For the past few years, mental health has become a topic people feel more comfortable discussing. There have been movies, shows, TED talks, and songs that depict deteriorating mental health. People are beginning to relate with one another on their struggles, and some are even booking appointments with therapists to understand exactly what's going on inside their heads.

Although we are stepping in the right direction of starting conversations about mental health, there's one thing missing: inviting males to this conversation.

In this day and age, men are still worried that they will be seen as "weak" if they express their mental health concerns. They have grown up with people telling them that crying and expressing their emotions are the opposites of strength.

They've been exposed to environments supporting toxic masculinity for a long time, and they're afraid to admit that they need help, too. Once they discover their own personal struggles, they feel like they've failed as a male.

So let's get this straight: men are not weak for having emotions. Men can still be masculine while also struggling with mental illness or disorder.

────

- SET OF TASKS
1. Can you echo the men's mental health passage word for word, beginning at the words "Although we are" and stopping after "opposites of strength."?
2. Answer these from the men's mental health passage:
(a) What kinds of media does it say have depicted deteriorating mental health?
(b) What does it say is missing from conversations about mental health?
(c) What are men still worried they will be seen as if they express their mental health concerns?
3. Could you pick up the men's mental health passage after its last sentence and keep writing?
You won't need the material that comes after this passage.

────

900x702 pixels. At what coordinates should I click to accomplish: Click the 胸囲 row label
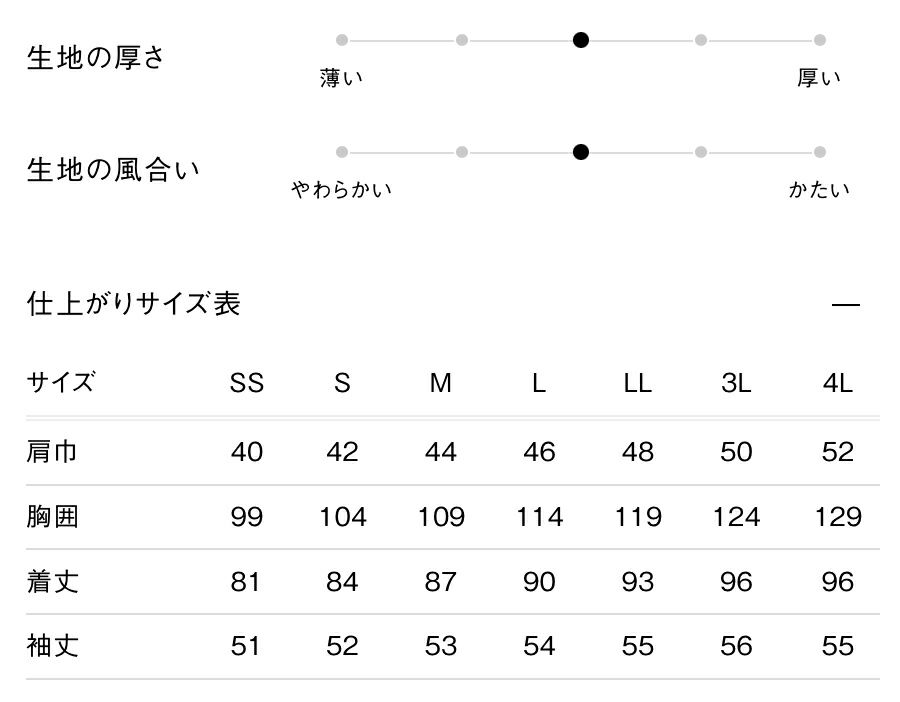[52, 517]
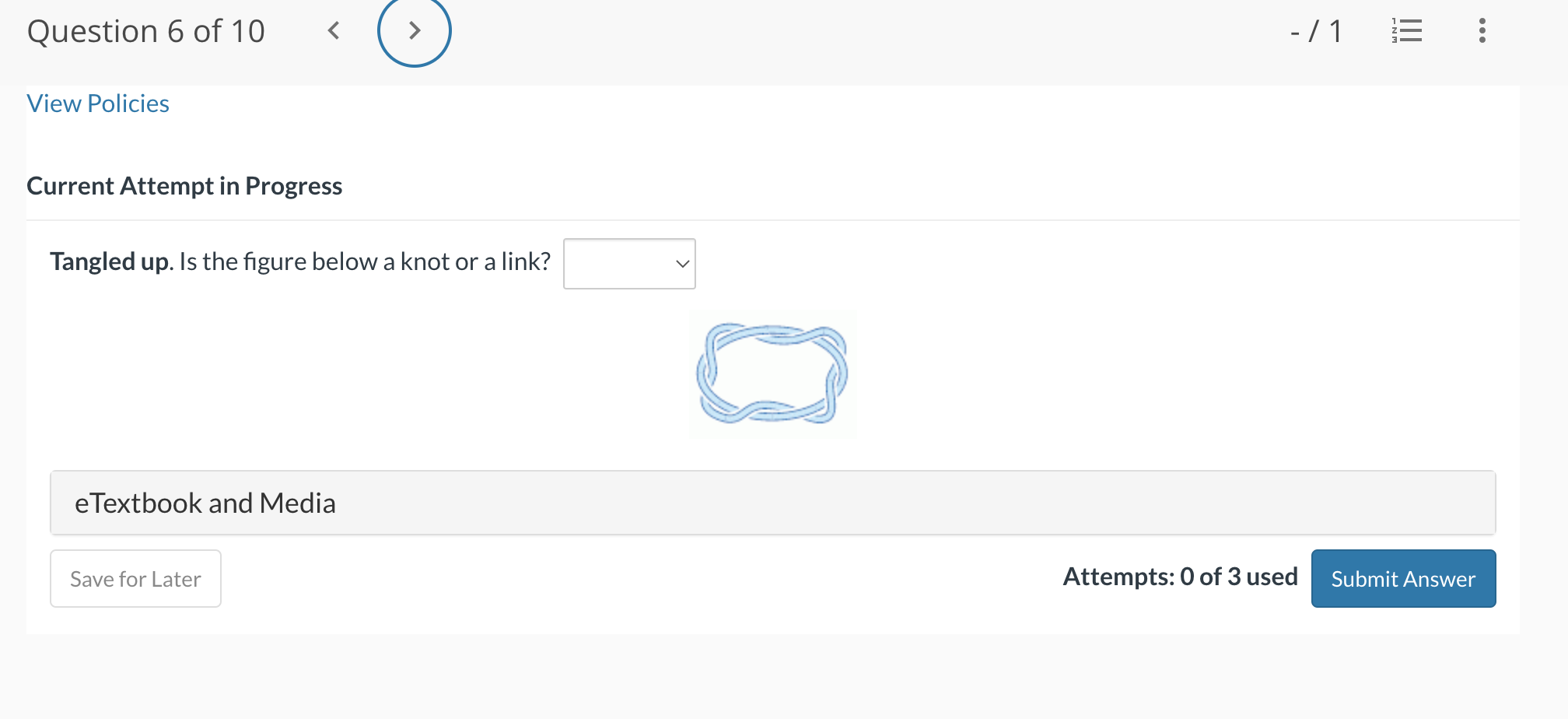This screenshot has height=719, width=1568.
Task: Submit your answer
Action: coord(1402,578)
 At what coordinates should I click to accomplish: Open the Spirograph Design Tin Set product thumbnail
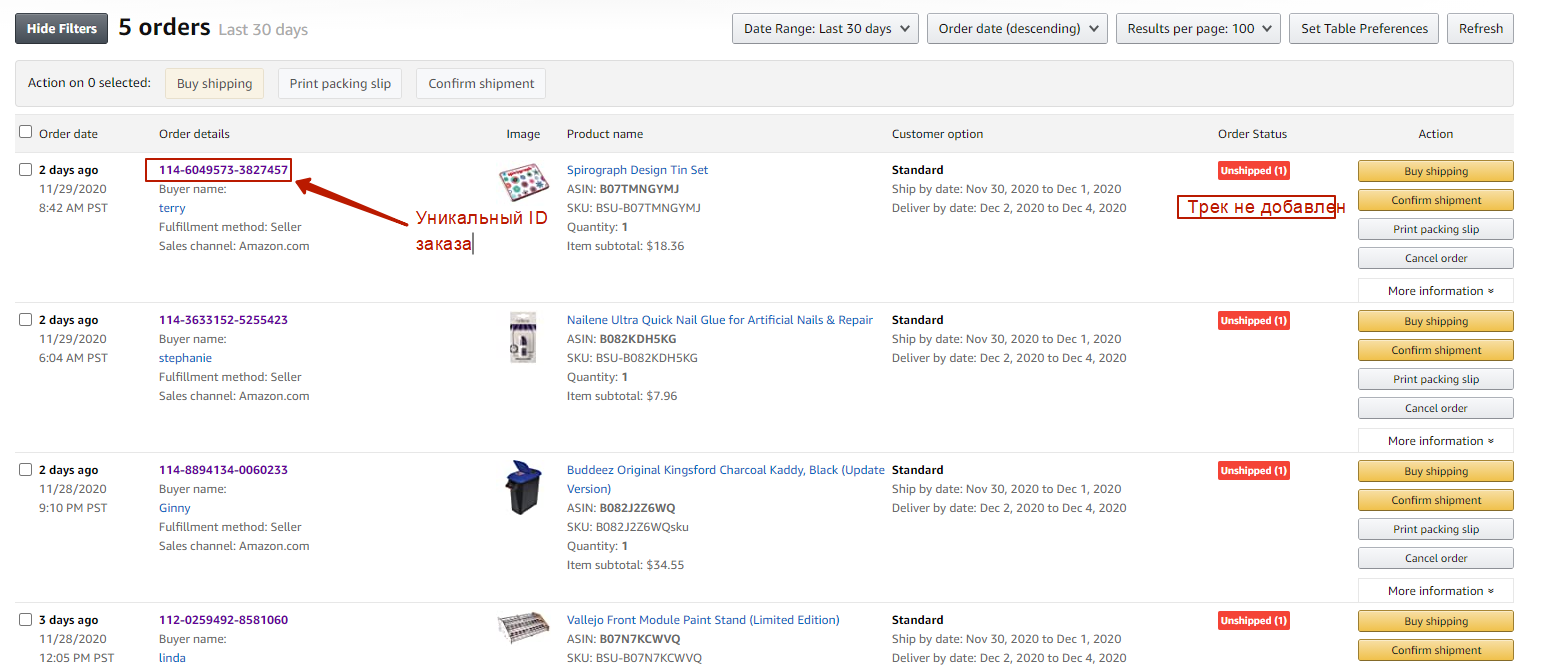pos(525,184)
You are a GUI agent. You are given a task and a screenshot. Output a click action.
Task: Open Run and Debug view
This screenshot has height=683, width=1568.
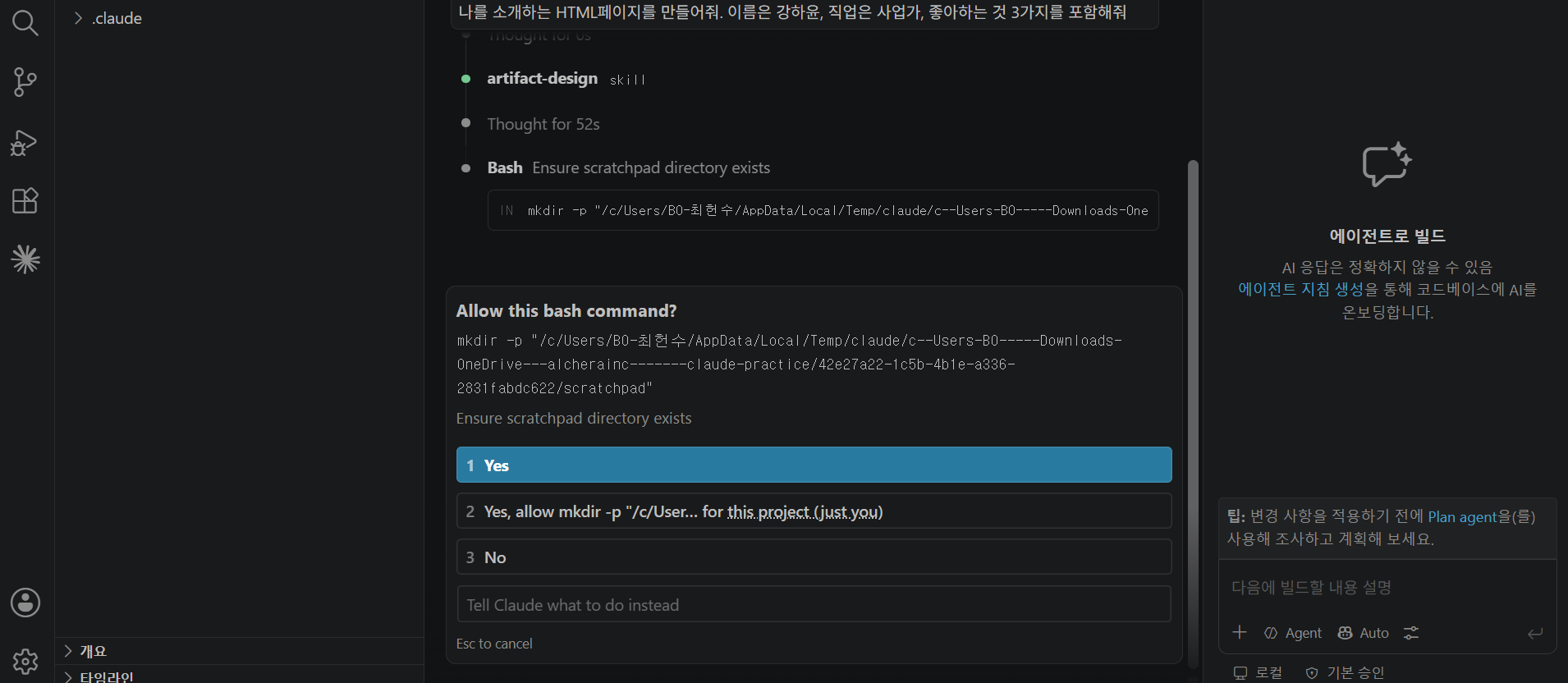pos(25,142)
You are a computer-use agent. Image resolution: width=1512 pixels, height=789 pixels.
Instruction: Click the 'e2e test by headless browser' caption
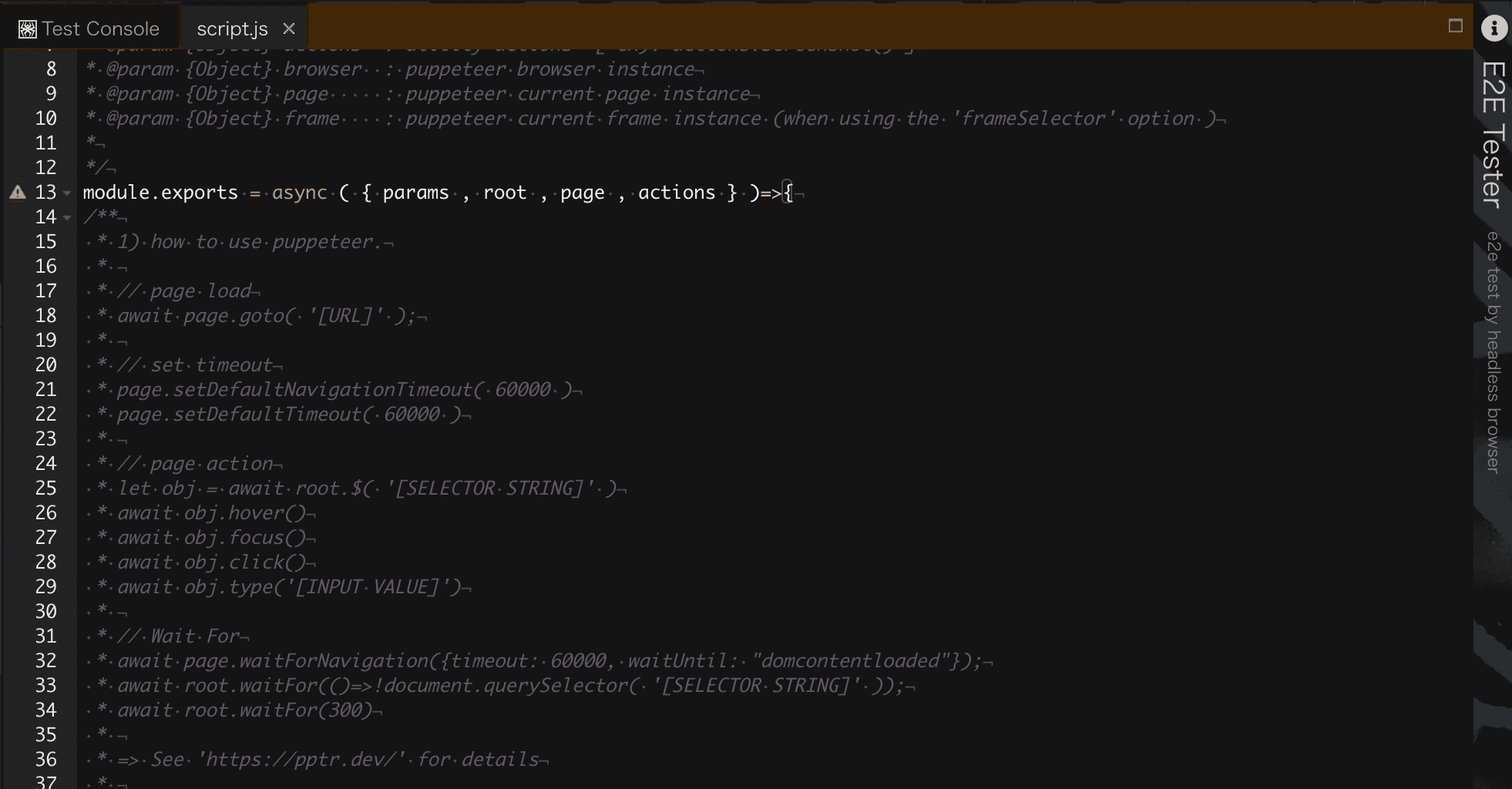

────

- RESPONSES TO THE EXERCISE
1.
Although we are stepping in the right direction of starting conversations about mental health, there's one thing missing: inviting males to this conversation.

In this day and age, men are still worried that they will be seen as "weak" if they express their mental health concerns. They have grown up with people telling them that crying and expressing their emotions are the opposites of strength.

2.
(a) Movies, shows, TED talks, and songs.
(b) Inviting males to the conversation.
(c) "Weak."

3.
It's time to start extending the love and support of mental illnesses to not only the female population but to males as well. Their feelings have been put on the back burner for so long, that many have been too afraid to stand up and say anything about it. If we're going to make changes in this world, we need to include anyone and everyone. Instead of living inside the beliefs of our parents and grandparents, we must create new beliefs based on the changing world around us.

If you truly believe that everyone should have the freedom to express how they feel, then you shouldn't make fun of men for doing so.

Men's struggles are just as important as anyone else's.